As for the plaintiff’s appeal that the court reconsider its decision about whether the IHSAA was a proper Title IX defendant. In its original ruling, the court relied on Smith, which stated that “Title IX only protects against discrimination under any education program or activity receiving federal financial assistance.” Smith, 128 F.3d at 1019. The plaintiff took issue with the court’s analysis, claiming that “the IHSAA, if it escapes the implementing regulations’ definition of a recipient of federal financial assistance, may nonetheless be held liable under Title IX if it was ceded ‘controlling authority’ by the School Defendants.”
 
The judge continued, writing that “although the Seventh Circuit has not expressly weighed in on the controlling authority theory, the dicta from Smith indicates that the court would not be receptive to this argument. Further, in Johnny’s Icehouse, Inc. v. Amateur Hockey Association of Illinois, Inc., 134 F. Supp. 2d 965, 971 (N.D. Ill. 2001), the Northern District of Illinois declined to apply the controlling authority theory, and instead dismissed the athletic association defendant.

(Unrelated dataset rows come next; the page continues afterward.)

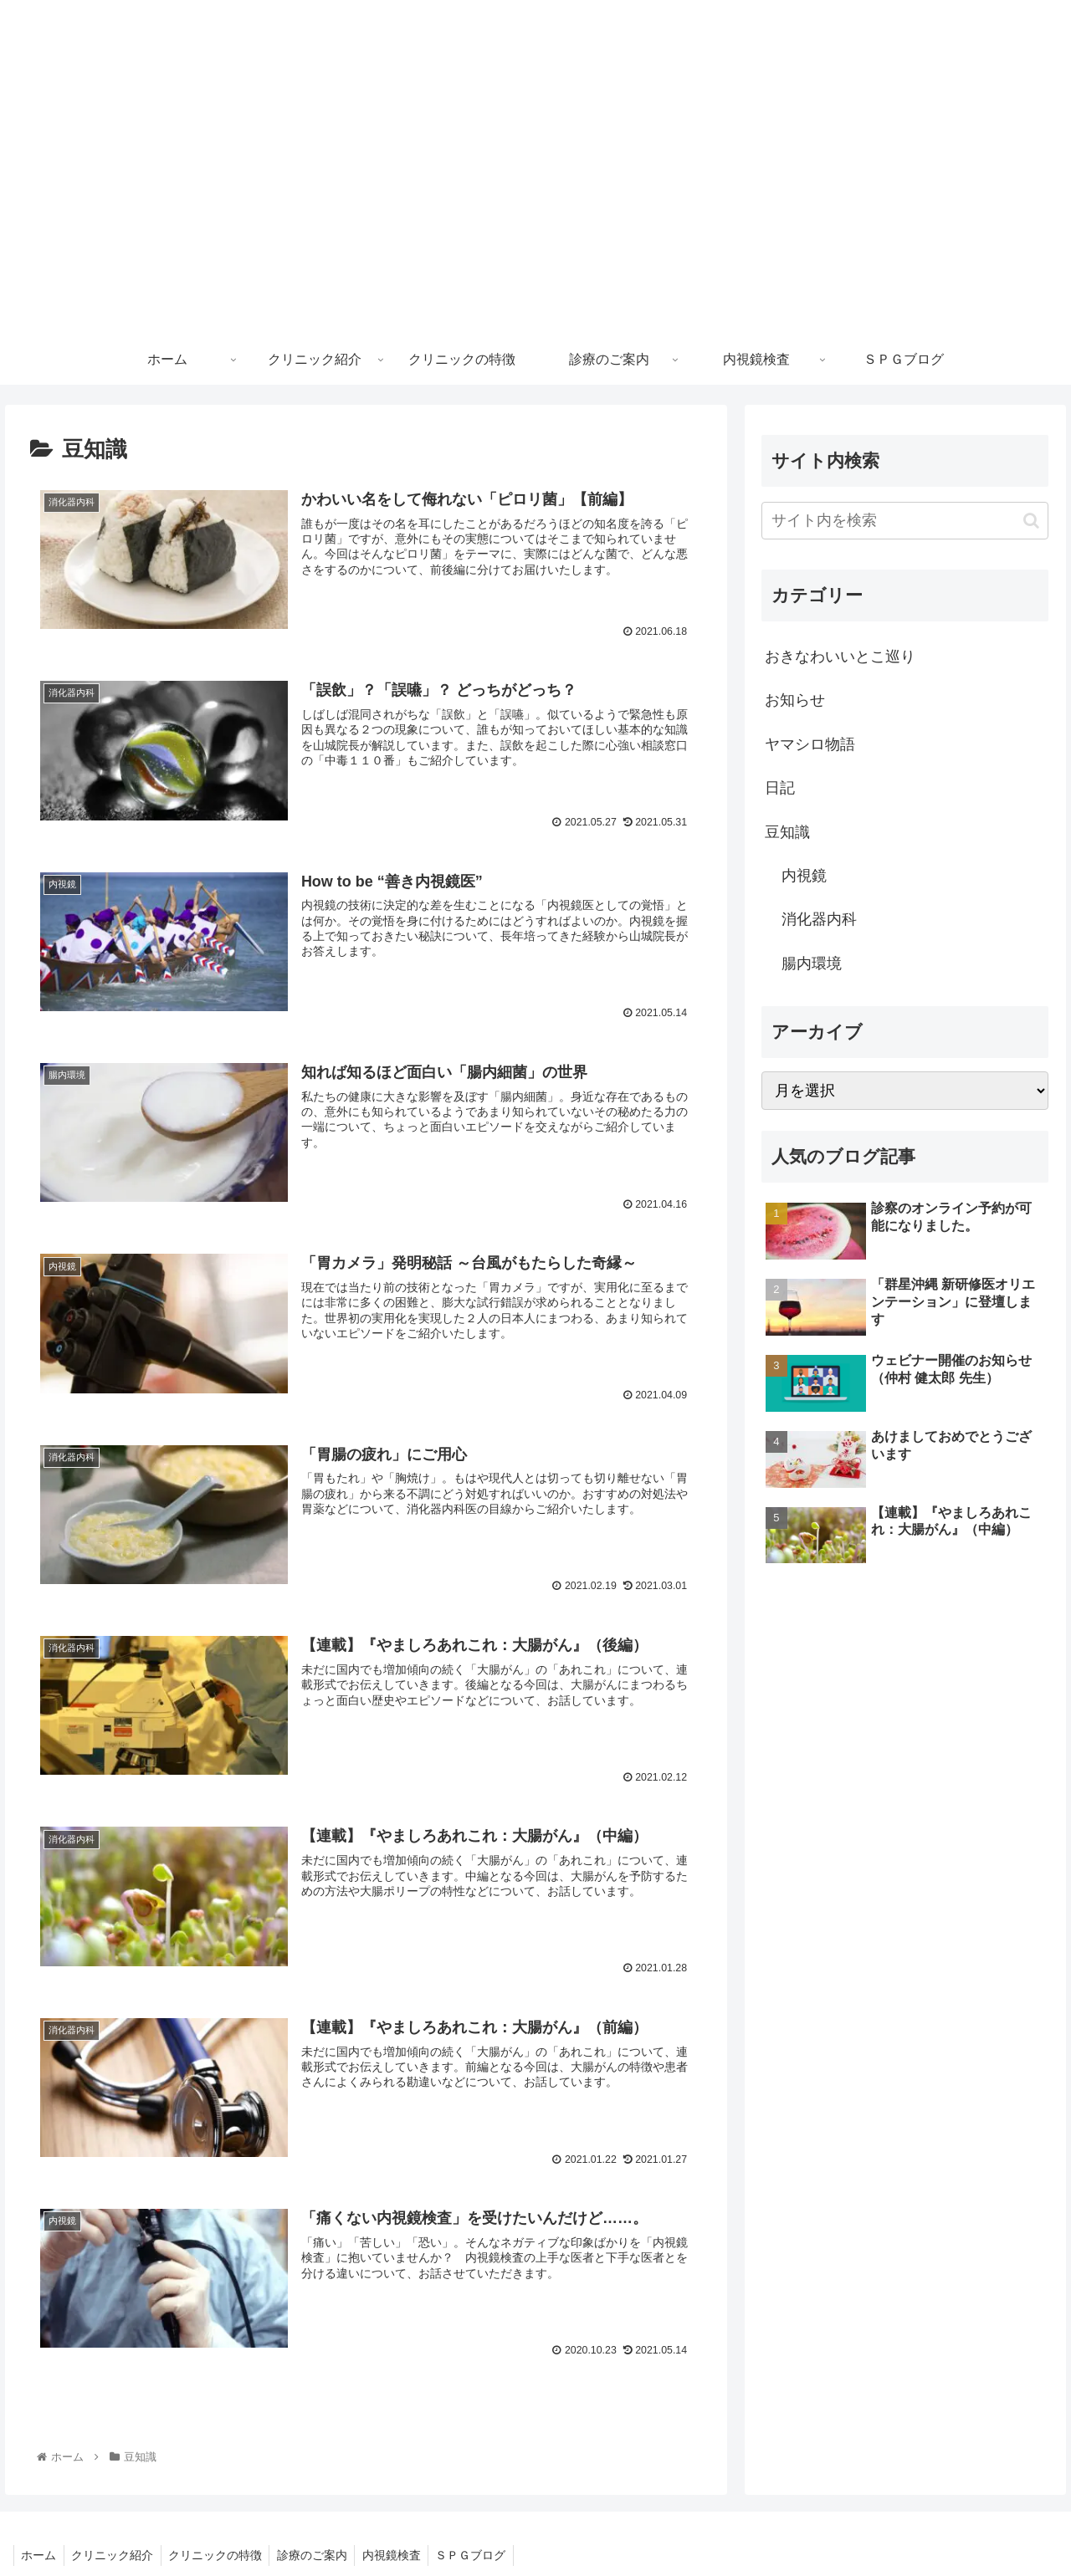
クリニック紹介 (116, 2551)
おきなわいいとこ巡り (840, 656)
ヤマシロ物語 (810, 744)
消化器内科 (819, 919)
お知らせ (795, 700)
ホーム (40, 2551)
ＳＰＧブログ (485, 2551)
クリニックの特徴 (222, 2551)
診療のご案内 (321, 2551)
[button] (1031, 520)
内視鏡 (804, 875)
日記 (780, 787)
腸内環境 (811, 963)
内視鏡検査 (403, 2551)
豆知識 (787, 832)
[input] (905, 520)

The Johnny’s Icehouse court noted that other courts, specifically the District Court for the Eastern District of Pennsylvania and the District Court for the Western District of Michigan, had accepted the controlling authority theory as grounds for imposing Title IX liability. That may be so, but the plaintiff has not identified any case from a court in this circuit holding that the controlling authority theory is valid. While there is certainly room for disagreement on this issue, having reconsidered its ruling, the court remains convinced that the Plaintiff’s Title IX claim against the IHSAA was properly dismissed.”
 
Amber Parker v. Indiana High School Athletic Association, et al., S.D. Ind.; Cause No. 1:09-cv-885-WTL-JMS, 2010 U.S. Dist. LEXIS 23409; 3/11/2010
 
Attorneys of Record: (for plaintiff) Mark W. Sniderman, CAPLIN SNIDERMAN P.C., Carmel, IN; William R. Groth, FILLENWARTH DENNERLINE GROTH & TOWE LLP, Indianapolis, IN. (for defendant IHSAA) Robert M. Baker , III, Indianapolis, IN. (for defendant school districts) Thomas E. Wheeler , II, FROST BROWN TODD LLC, Indianapolis, IN.